On Tue, 14 Jul 2015 18:37:34 +0300 Konstantin Khlebnikov <[email protected]> wrote:

> This patchset makes pagemap useable again in the safe way (after row hammer
> bug it was made CAP_SYS_ADMIN-only). This patchset restores access for
> non-privileged users but hides PFNs from them.

Documentation/vm/pagemap.txt hasn't been updated to describe these
privilege issues?

> Also it adds bit 'map-exlusive' which is set if page is mapped only here:
> it helps in estimation of working set without exposing pfns and allows to
> distinguish CoWed and non-CoWed private anonymous pages.
>
> Second patch removes page-shift bits and completes migration to the new
> pagemap format: flags soft-dirty and mmap-exlusive are available only
> in the new format.

I'm not really seeing a description of the new format in these
changelogs. Precisely what got removed, what got added and which
capabilities change the output in what manner?

2015-07-14 20:15:45

by Konstantin Khlebnikov

[permalink] [raw]
Subject: Re: [PATCHSET v4 0/5] pagemap: make useable for non-privilege users

On Tue, Jul 14, 2015 at 9:52 PM, Andrew Morton
<[email protected]> wrote:
> On Tue, 14 Jul 2015 18:37:34 +0300 Konstantin Khlebnikov <[email protected]> wrote:
>
>> This patchset makes pagemap useable again in the safe way (after row hammer
>> bug it was made CAP_SYS_ADMIN-only).

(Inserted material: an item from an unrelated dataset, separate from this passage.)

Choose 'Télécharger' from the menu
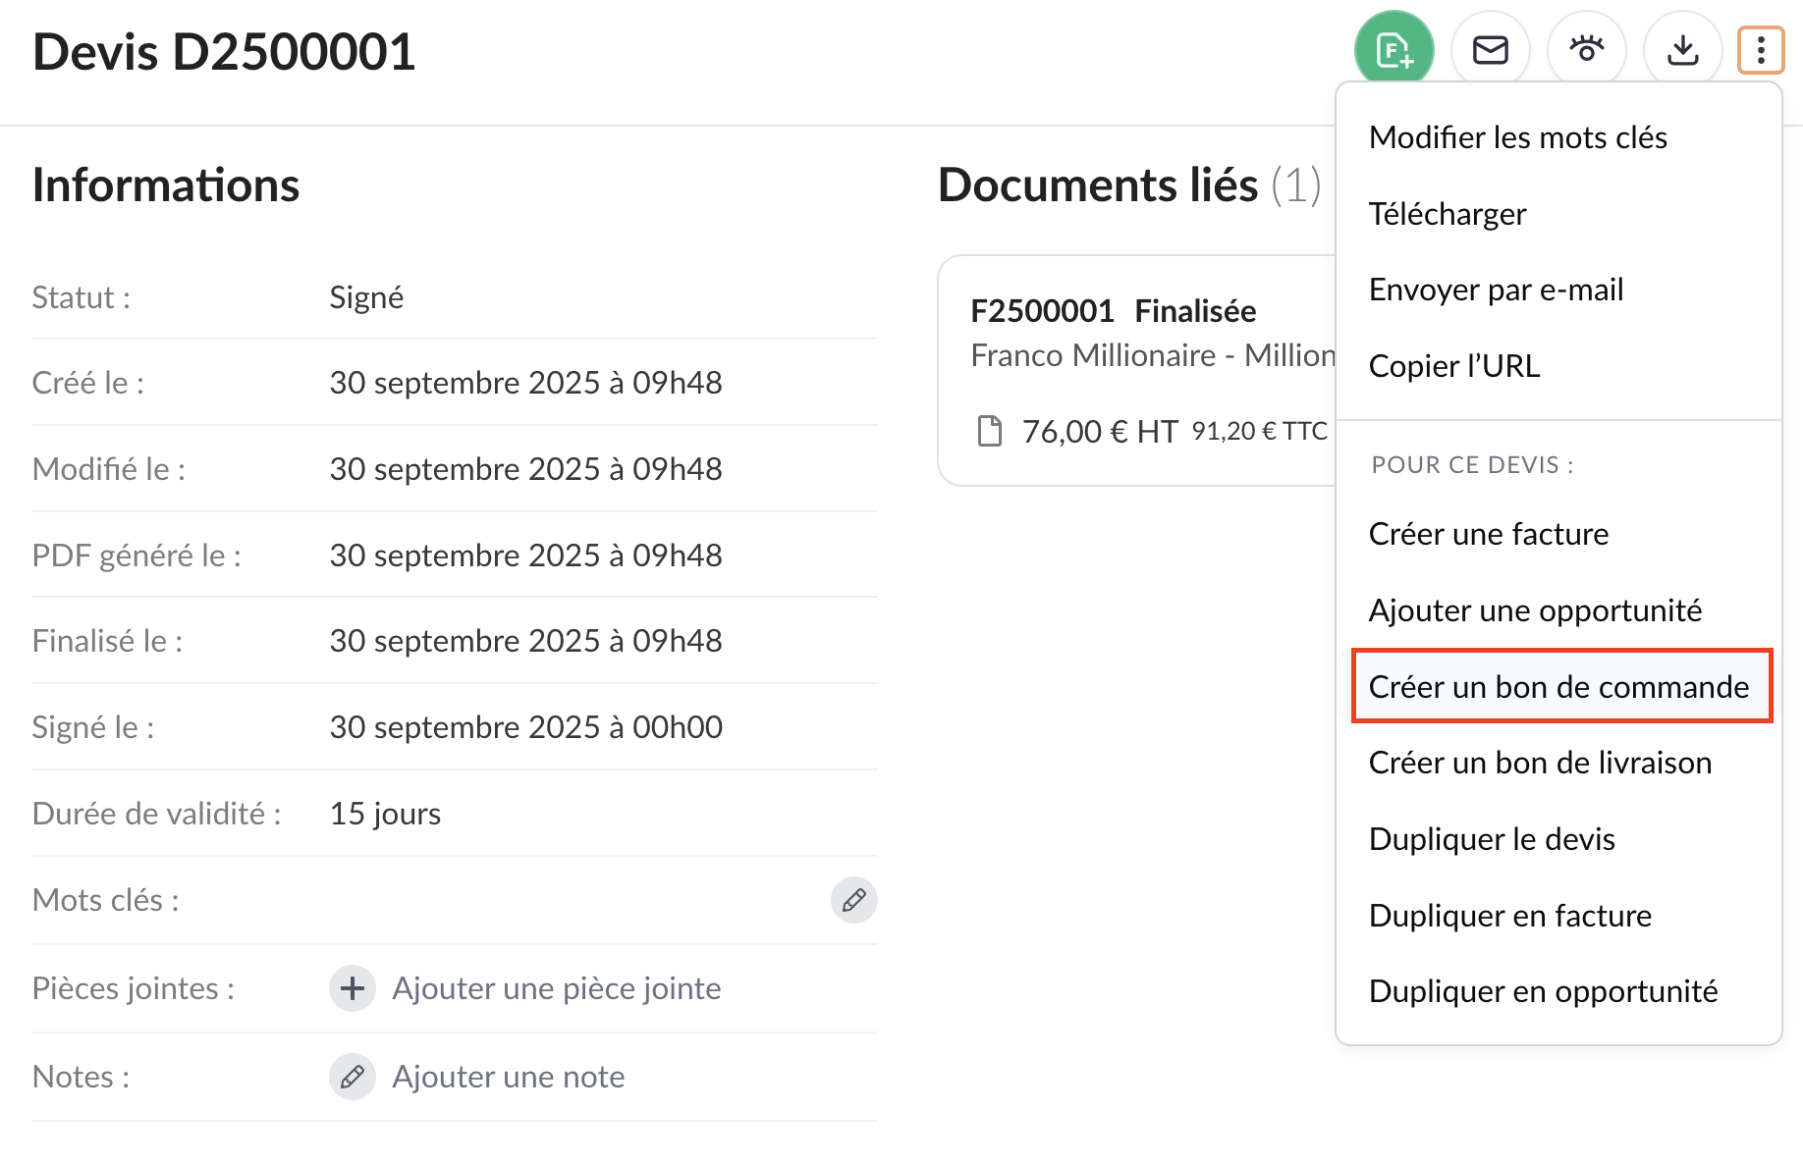The height and width of the screenshot is (1164, 1803). [1448, 214]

This patchset restores access for
>> non-privileged users but hides PFNs from them.
>
> Documentation/vm/pagemap.txt hasn't been updated to describe these
> privilege issues?

Will do. Too much time passed between versions, I planned but forgot about that.

>
>> Also it adds bit 'map-exlusive' which is set if page is mapped only here:
>> it helps in estimation of working set without exposing pfns and allows to
>> distinguish CoWed and non-CoWed private anonymous pages.
>>
>> Second patch removes page-shift bits and completes migration to the new
>> pagemap format: flags soft-dirty and mmap-exlusive are available only
>> in the new format.
>
> I'm not really seeing a description of the new format in these
> changelogs. Precisely what got removed, what got added and which
> capabilities change the output in what manner?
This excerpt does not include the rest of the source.